**Data section:**
_ _ _ _ _ _ _

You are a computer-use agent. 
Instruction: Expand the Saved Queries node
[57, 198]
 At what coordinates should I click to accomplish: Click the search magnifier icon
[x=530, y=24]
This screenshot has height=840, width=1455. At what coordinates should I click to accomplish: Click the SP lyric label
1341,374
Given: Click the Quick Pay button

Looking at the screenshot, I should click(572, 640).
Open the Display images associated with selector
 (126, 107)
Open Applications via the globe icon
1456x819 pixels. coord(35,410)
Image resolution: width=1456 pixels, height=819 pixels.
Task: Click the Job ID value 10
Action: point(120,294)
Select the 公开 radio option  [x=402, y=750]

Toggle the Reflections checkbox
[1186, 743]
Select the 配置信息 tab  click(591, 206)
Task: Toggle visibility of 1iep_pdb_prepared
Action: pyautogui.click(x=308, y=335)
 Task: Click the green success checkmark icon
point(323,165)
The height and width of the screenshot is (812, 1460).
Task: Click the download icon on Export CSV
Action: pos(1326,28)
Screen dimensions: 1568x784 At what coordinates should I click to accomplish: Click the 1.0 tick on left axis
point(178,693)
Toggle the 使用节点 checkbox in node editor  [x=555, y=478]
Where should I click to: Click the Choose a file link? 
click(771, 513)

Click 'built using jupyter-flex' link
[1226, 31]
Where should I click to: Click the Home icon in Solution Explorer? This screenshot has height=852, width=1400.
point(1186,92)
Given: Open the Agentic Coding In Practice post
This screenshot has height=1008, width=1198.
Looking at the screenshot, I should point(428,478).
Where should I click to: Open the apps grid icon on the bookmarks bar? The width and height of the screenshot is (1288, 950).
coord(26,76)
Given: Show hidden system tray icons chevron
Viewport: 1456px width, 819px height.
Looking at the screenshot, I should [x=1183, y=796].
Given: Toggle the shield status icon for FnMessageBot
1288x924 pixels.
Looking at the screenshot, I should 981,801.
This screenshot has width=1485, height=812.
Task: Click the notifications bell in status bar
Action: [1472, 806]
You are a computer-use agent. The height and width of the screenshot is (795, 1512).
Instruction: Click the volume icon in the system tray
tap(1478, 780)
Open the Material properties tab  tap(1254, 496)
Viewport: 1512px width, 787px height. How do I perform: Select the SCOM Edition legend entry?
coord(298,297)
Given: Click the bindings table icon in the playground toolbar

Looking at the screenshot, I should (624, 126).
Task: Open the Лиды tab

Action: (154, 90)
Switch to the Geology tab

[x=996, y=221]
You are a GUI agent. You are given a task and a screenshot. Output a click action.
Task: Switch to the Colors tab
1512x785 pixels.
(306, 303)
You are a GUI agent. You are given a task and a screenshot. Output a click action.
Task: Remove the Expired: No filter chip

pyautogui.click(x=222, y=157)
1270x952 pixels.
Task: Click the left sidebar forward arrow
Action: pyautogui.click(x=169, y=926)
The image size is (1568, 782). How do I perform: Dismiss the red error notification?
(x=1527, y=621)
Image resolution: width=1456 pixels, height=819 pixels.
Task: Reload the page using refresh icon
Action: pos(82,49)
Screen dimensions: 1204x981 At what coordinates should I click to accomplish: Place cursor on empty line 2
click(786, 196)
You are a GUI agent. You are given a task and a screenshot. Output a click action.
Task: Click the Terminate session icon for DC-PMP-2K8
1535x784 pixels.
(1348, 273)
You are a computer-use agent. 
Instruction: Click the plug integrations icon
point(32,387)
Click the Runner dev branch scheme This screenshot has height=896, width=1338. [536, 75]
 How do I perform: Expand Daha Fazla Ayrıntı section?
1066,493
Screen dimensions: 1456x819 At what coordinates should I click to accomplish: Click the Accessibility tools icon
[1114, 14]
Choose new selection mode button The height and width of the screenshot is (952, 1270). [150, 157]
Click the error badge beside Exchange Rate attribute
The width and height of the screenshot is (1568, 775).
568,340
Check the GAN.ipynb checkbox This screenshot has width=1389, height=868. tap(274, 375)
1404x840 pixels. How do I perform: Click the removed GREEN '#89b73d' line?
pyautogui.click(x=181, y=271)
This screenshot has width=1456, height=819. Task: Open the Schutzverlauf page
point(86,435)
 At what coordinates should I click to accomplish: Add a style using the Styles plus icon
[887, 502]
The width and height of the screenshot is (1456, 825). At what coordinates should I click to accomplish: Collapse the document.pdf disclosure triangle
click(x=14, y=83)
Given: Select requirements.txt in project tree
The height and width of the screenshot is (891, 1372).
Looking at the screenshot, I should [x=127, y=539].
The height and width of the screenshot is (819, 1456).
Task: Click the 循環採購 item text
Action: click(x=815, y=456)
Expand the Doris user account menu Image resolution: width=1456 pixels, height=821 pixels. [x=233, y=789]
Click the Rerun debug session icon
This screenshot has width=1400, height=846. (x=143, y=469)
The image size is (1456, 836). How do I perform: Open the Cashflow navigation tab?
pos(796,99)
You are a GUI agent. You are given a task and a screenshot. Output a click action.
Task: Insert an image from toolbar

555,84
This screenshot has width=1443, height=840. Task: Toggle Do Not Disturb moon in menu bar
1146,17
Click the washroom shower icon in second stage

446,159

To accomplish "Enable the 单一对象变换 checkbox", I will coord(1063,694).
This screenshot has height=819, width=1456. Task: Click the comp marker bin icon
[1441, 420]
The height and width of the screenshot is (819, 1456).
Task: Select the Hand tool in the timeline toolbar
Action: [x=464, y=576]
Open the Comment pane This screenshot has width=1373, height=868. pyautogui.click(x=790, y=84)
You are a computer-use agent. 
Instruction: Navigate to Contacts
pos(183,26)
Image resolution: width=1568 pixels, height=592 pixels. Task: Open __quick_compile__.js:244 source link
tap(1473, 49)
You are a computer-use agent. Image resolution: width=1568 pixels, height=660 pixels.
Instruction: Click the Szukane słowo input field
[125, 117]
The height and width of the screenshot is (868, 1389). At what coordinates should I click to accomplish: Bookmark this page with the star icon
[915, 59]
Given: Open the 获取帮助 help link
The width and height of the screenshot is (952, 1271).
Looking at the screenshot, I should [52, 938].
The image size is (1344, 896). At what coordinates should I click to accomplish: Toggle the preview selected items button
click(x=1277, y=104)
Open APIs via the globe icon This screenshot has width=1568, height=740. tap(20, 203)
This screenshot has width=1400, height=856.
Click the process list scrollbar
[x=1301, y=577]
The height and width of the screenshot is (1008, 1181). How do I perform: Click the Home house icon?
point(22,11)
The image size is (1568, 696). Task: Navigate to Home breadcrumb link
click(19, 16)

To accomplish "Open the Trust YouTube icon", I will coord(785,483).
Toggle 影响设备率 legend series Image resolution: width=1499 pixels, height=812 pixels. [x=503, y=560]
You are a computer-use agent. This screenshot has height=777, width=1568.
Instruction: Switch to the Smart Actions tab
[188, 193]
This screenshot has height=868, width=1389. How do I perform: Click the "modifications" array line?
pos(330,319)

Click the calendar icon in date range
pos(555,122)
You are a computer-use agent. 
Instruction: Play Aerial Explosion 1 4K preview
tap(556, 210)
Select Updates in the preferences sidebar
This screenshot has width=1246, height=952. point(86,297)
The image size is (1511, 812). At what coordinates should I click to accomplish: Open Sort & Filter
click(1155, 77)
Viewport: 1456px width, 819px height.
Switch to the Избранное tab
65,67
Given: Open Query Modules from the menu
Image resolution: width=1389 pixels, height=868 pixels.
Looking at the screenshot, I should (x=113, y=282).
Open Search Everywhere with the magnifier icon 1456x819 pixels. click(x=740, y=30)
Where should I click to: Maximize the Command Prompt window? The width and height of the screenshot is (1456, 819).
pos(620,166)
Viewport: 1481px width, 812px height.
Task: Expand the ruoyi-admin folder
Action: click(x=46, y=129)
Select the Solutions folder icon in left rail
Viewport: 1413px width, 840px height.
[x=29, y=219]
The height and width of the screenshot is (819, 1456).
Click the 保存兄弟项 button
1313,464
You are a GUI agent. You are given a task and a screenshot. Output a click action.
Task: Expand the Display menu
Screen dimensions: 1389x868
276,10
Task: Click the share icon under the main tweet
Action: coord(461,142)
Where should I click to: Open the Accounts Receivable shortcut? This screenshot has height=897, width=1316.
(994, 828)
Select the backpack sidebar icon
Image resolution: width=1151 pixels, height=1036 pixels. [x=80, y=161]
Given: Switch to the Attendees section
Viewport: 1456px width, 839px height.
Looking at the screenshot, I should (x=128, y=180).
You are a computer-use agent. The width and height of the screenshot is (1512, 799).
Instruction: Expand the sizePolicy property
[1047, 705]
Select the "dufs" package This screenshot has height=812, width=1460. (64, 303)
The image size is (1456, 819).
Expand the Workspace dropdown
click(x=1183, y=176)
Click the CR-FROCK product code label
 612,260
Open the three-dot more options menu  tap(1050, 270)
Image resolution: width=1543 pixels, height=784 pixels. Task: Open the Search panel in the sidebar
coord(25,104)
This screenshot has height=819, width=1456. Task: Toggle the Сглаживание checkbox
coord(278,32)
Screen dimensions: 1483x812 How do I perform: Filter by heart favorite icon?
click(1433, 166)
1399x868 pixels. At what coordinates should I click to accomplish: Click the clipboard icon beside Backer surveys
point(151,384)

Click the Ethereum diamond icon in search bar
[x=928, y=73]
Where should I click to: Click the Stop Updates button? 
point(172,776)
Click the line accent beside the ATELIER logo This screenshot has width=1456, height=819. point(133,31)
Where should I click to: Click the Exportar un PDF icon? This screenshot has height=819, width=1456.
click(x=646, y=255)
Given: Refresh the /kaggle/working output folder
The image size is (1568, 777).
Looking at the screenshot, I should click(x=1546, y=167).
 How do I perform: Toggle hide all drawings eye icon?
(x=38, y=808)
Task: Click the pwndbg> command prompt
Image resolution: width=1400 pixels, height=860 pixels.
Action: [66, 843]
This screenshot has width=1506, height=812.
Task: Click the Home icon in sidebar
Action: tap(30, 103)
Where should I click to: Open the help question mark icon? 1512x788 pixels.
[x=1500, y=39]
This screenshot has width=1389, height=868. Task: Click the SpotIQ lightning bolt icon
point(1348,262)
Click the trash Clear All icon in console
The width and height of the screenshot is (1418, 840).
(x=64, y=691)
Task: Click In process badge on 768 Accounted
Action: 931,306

_ _ _ _ _ _ _

**What you have to do:**
Show the lines of the records above that mention "will".

**Task output:**
To accomplish "Enable the 单一对象变换 checkbox", I will coord(1063,694).
To accomplish "Open the Trust YouTube icon", I will coord(785,483).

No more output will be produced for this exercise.